Prompt: Every line from the one that contains "Given: Open the Research tab" to the end of the records must be restated word for word. No other line belongs in the answer.

(Extracted records)
-.-.-

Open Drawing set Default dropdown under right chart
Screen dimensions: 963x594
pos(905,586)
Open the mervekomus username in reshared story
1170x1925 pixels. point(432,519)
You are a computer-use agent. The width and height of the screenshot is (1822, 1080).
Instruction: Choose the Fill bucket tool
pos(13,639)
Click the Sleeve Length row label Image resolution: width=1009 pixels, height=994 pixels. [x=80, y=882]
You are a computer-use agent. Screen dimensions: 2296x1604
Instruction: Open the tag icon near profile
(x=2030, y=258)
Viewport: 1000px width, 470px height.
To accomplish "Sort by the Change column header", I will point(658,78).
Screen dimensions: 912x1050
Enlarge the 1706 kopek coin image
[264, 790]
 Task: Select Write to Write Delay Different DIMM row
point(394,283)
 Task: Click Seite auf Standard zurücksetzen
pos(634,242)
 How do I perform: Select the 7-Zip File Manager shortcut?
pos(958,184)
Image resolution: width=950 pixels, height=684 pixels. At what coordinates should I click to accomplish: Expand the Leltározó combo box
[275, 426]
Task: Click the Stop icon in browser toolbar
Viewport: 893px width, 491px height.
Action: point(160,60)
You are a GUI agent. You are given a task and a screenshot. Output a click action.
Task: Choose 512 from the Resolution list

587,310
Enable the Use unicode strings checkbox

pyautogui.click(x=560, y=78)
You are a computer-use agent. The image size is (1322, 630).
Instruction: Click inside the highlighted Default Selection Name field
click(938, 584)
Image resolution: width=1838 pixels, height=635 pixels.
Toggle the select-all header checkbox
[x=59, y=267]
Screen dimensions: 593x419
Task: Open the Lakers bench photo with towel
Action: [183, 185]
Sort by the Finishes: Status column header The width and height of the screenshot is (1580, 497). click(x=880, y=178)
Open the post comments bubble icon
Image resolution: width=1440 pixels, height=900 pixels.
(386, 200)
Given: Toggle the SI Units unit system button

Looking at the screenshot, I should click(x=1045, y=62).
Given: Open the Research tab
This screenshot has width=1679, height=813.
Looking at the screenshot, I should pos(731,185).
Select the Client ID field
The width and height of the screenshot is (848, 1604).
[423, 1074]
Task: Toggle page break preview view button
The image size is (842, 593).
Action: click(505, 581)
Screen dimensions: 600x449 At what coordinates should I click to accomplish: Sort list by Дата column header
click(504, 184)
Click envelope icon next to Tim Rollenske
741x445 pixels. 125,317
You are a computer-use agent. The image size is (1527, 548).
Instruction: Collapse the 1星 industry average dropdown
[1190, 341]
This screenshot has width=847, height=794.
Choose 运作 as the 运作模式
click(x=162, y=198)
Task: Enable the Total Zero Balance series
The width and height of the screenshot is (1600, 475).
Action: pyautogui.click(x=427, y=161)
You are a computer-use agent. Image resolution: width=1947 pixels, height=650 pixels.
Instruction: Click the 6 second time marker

-.-.-

Answer section:
Given: Open the Research tab
This screenshot has width=1679, height=813.
Looking at the screenshot, I should pos(731,185).
Select the Client ID field
The width and height of the screenshot is (848, 1604).
[423, 1074]
Task: Toggle page break preview view button
The image size is (842, 593).
Action: click(505, 581)
Screen dimensions: 600x449 At what coordinates should I click to accomplish: Sort list by Дата column header
click(504, 184)
Click envelope icon next to Tim Rollenske
741x445 pixels. 125,317
You are a computer-use agent. The image size is (1527, 548).
Instruction: Collapse the 1星 industry average dropdown
[1190, 341]
This screenshot has width=847, height=794.
Choose 运作 as the 运作模式
click(x=162, y=198)
Task: Enable the Total Zero Balance series
The width and height of the screenshot is (1600, 475).
Action: pyautogui.click(x=427, y=161)
You are a computer-use agent. Image resolution: width=1947 pixels, height=650 pixels.
Instruction: Click the 6 second time marker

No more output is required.